Are we any closer to striking a trade deal with the EU? Last night government sources were briefing that “no tangible progress” has been made in negotiations since Friday, while figures from the European side expressed gloominess about the prospect of a deal amid reports that divisions over fisheries have only deepened. “In Brussels certainly the mood is starting to shift to contingency planning for a no-deal,” Simon Coveney, the Irish foreign minister, told RTÉ television after arriving back in Dublin from talks in Brussels last night.
[ See also: What’s more important – the theatre industry, or the fishing industry?]

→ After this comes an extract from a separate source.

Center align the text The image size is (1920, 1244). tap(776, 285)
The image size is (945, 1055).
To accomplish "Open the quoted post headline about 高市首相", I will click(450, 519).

On the other hand, yesterday the UK said that “good progress” has been made in separate negotiations over the arrangements for implementing the Northern Ireland protocol, and released a statement in which it said it will remove the law-breaking clauses from its controversial Internal Market Bill if solutions are finalised in the joint committee with the EU. It is a slightly perverse gesture of goodwill – to threaten to renege on an international treaty and indicate otherwise at the eleventh hour – but it augurs well nonetheless, suggesting a greater willingness to strike a deal on the UK’s part and partially removing one of the biggest barriers to trust between the two parties (the clauses were still reintroduced when the legislation returned to the Commons yesterday).
Most importantly, Boris Johnson is off to Brussels this week (probably on Wednesday) to continue talks with Ursula von der Leyen in person, after the pair took stock of their positions in a 90-minute phone conversation last night. It is by no means a sign that a deal is imminent, especially given the deadlock in recent talks; if anything, it underlines the fact that the negotiators can go this far and no further without political direction from the very top. But, to think of it another way, no deal would be possible without an eleventh-hour in-person summit between the main political actors in this drama. It’s a convention of negotiations to leave it to the principals to thrash out the last-ditch agreement in a final flash of political theatre; if a deal is to be struck, or a breakthrough to be had, it will be in these circumstances.
Yesterday Stephen asked what the government actually wants from Brexit, and concluded that, if we are to believe the government’s soundings about “sovereignty”, that no deal is the only natural way to achieve that. But, as he and I discuss with Anoosh on today’s podcast, there is one thing the government wants more than a vague ideal of “taking back control”, and that is being seen to “win” the negotiations with the EU.
The only way you “win” these trade talks is quite possibly, through a Brexiteer lens, by walking away with no deal in a final show of defiance, or by securing concessions that the EU would simply never agree to. But it may also just mean, like in 2019, a final flash of theatre before moving our red lines to get a deal. Last time, the Prime Minister didn’t “win” the negotiations; he capitulated, he broke a promise not to impose a customs border down the Irish Sea, and managed to spin it as winning anyway. It is impossible for those of us outside the negotiations at this point to distinguish the posturing from the real sticking points, but at this point, the theatre is part and parcel of the final outcome itself. If Johnson can find a way of appearing to “win” these negotiations while securing a trade deal, we could well find ourselves with a deal yet.